PAGE EXCERPT:
↓↓↓

The following post contains a summary of the book titled Python Workout by Reuven M. Lerner

img

Chapter 1

  • randint selects numbers inclusive of both the min and max range provided as arguments

    1
    2
    3
    
    import random
    x = [random.randint(1,10) for i in range(100)]
    print(max(x))
    
    10
    
  • In Python 2 it wasn’t an error to compare objects of different types. It would compare by type and then within type. In Python 3 this has been removed.

  • f strings are superuseful in string formatting

  • walrus operator :=

  • splat operator helps one to pass multiple arguments in to a function

  • Never knew that 0.1+0.2 in Python gives '0.30000000000000004'

  • It is better to use f strings to display floating numbers - for example f'{x:.2f}'

  • “decimal” module in Python 3 that does human type arithmetic

  • Learned how to convert a hexadecimal number to base 10 number

  • Learn that hexadecimal is called that way because it has hex - 6 + decimal - 10 , i.e. 16 numbers 0 - 15

Chapter 2

  • There is no character type in Python 3
  • In Python 3, the strings contain unicode characters
  • “Pig translate”: Never knew such a thing existed
  • print function takes an end argument in which we can pass any character
  • There are 1114111 unicode characters
  • Learned about itemgetter and attrgetter from operator module
  • Decorate-Sort-Undecorate method for sorting elements in an array
  • Unicode lecture at Pycon - https://nedbatchelder.com/text/unipain.html
  • Sorting method has a key argument and a reverse argument

Chapter 3

  • Slice of a list/str/tuple gives back a list/str/tuple
  • When retrieving via slice, Python allows you to go beyond the bounds
  • Data is strongly typed but variables don’t have types
  • Learned the importance of slicing
  • Python lists are implemented as arrays of pointers. Python allocates some buffer space so that one can add a few elements to it on a dynamic basis. In its background, Python keeps a tab on the buffer space and allocates new memory as and when required
  • Worked on replicating zip function in python
  • Learned about itemgetter in the operator module
  • How does one verbalizing lambda function?

↑↑↑

DATA:

↓↓↓

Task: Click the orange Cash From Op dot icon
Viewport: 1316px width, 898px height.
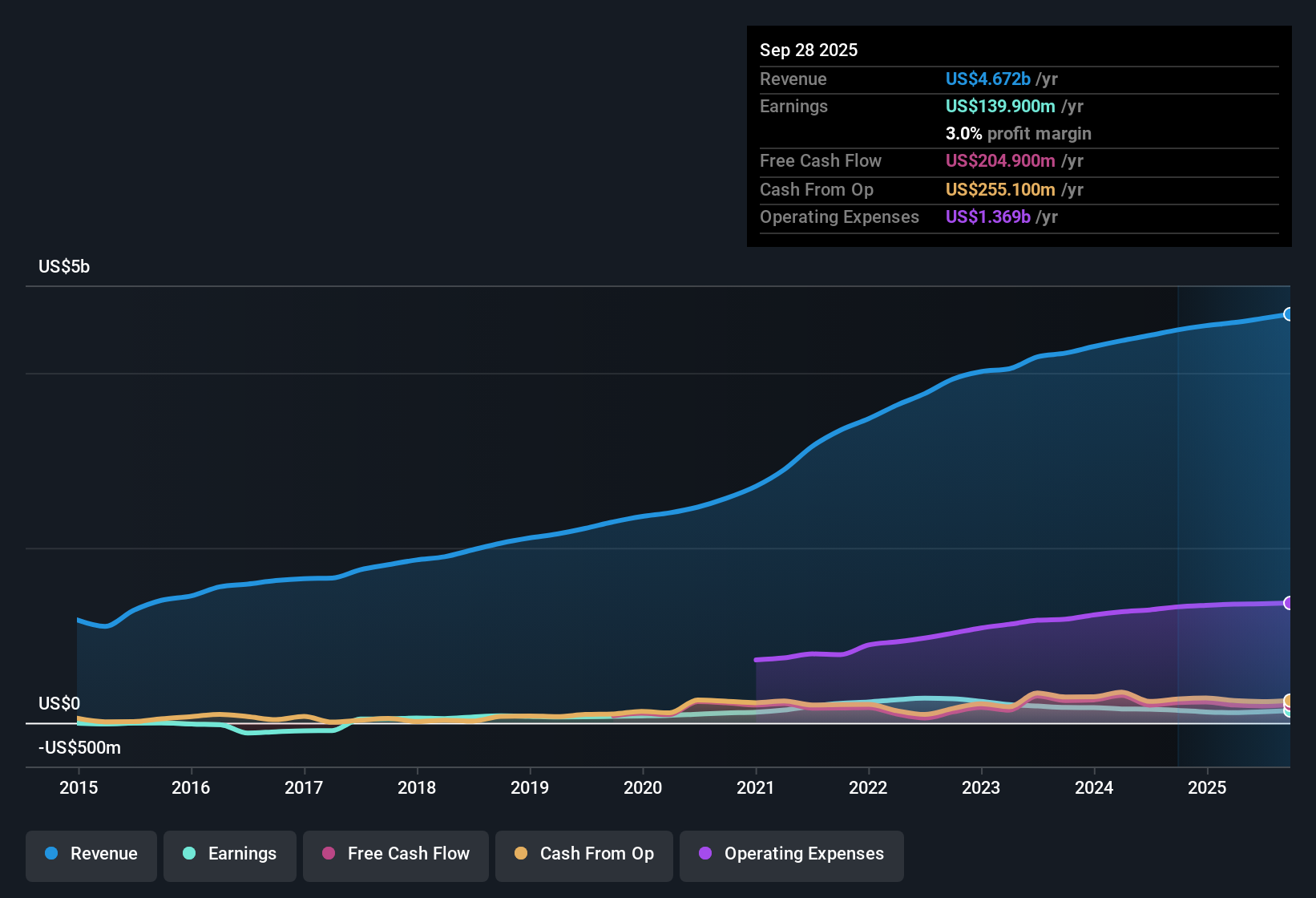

↑↑↑

TASK TO CARRY OUT:
From the Python Workout book summary, list every Python module it names, including any imported in its code.

WRITTEN RESPONSE:
random, decimal, operator